Aos cem, diretora ainda convive com ambiguidade

INÁCIO ARAUJO
CRÍTICO DA FOLHA

Dos dois cineastas mais famosos da Alemanha nazista, foi bem diferente o destino para cada um. Veit Harlan amargou uns poucos anos de cadeia após a Segunda Guerra, mas voltou a trabalhar normalmente. A Leni Riefenstahl, que completa cem anos hoje, foi reservado uma espécie de desterro eterno do cinema.
Essa diversidade faz sentido. Harlan não era mais que um executante -embora executor de peças repulsivas, como "O Judeu Suss" (1940).
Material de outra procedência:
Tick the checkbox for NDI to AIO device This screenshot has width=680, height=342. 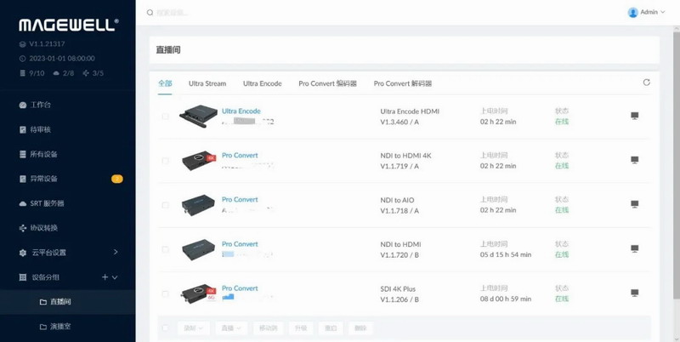point(166,204)
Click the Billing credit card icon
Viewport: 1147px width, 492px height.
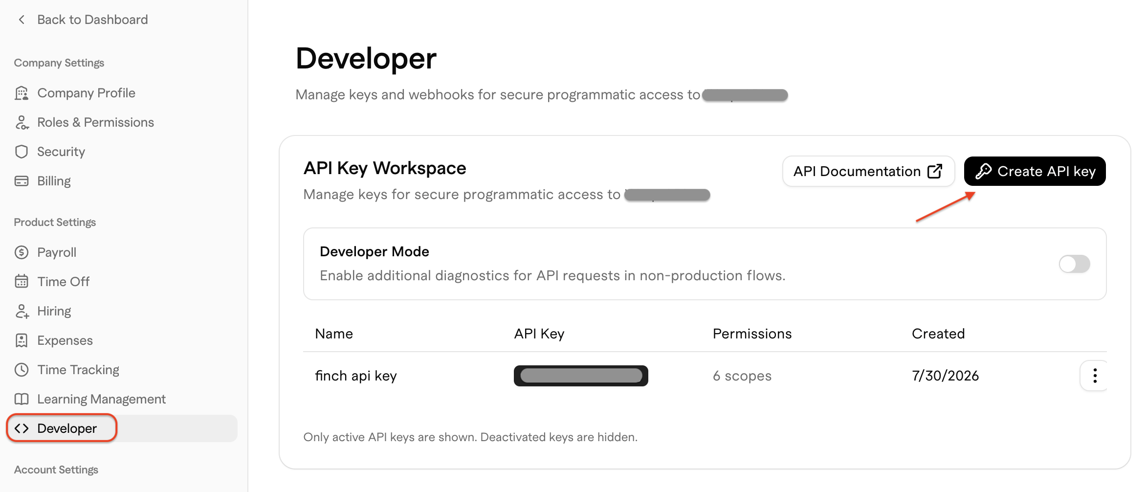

Leni, ao contrário, é uma artista de pleno direito, e é justo que o pós-guerra imaginasse que uma câmera em suas mãos se transformasse em uma arma até perigosa.
Sua ambígua glória repousa basicamente sobre dois filmes, "O Triunfo da Vontade", relato de um congresso nazista em Nuremberg, e "Olímpia", filme oficial da Olimpíada de 1938. Ambos a credenciam como possivelmente a maior artista do Reich.

Ascensão espiritual
No primeiro, desenvolve o gosto pela simetria e pelas linhas retas. Nesse sentido, é quase um programa em imagens do Partido Nacional Socialista alemão: ordem unida, disciplina, espírito militar estão ali representados, duplicados pelas manifestações de massa de apoio ao regime. Se Albert Speer, arquiteto do Reich, esmerava-se em produzir edifícios sólidos, fincados na terra, Leni optou pelo inverso. Seu gosto pelas linhas verticais de certa forma produzia um efeito de ascensão espiritual, que soube vincular à pessoa de Hitler.
Em "Olímpia", Riefenstahl faz um elogio da cultura física que provavelmente cairia muito bem se exibida nas academias de cultura física que hoje existem em toda parte. A escrupulosa documentação dos feitos dos atletas e, em particular, da beleza de seus corpos e gestos respondia à perfeição aos ideais higiênicos do Terceiro Reich.

Restrições ao nazismo
O cinema de Leni foi considerado, não sem razão, a quintessência do nazismo, embora ela se defenda até hoje, dizendo que nunca foi membro do partido, nem partilhou de seu ideário. Sua ligação era com Hitler, a quem admirava profundamente. Se na cabeça de Hitler a idéia de criar um mundo belo era central, Riefenstahl foi, de longe, a pessoa mais apta a transformá-la em imagens na Alemanha nazista.
Daí toda a ambiguidade de sua fama. Não apenas desprezou como afrontou dignitários do Reich, a começar por Joseph Goebbels (responsável entre outros pelo cinema), mas o fez amparada por sua ligação pessoal com Hitler. Não partilhou das idéias de extermínio de outros povos (disse mesmo ignorar o Holocausto), nem acreditou na superioridade da "raça ariana". Teria passado a maior parte da guerra isolada, em sua casa no campo. Em sua própria visão, não foi mais que uma alemã comum, numa situação particular.
É possível. Mas o que vemos em "O Triunfo da Vontade" ou "Olímpia" não é bem isso. Seu espírito germânico está presente desde os tempos em que foi estrela dos filmes de montanha do dr. Arnold Fanck, nos anos 20. Seu último trabalho, um documentário de 2002, diz respeito ao mundo submarino, ao qual se dedicou nos últimos anos.
Tendo começado nas montanhas e terminado nas profundezas do mar, Riefenstahl chega aos cem anos como símbolo de um país que produziu, no século 20, o melhor e o pior: de F. W. Murnau e Fritz Lang às câmaras de gás.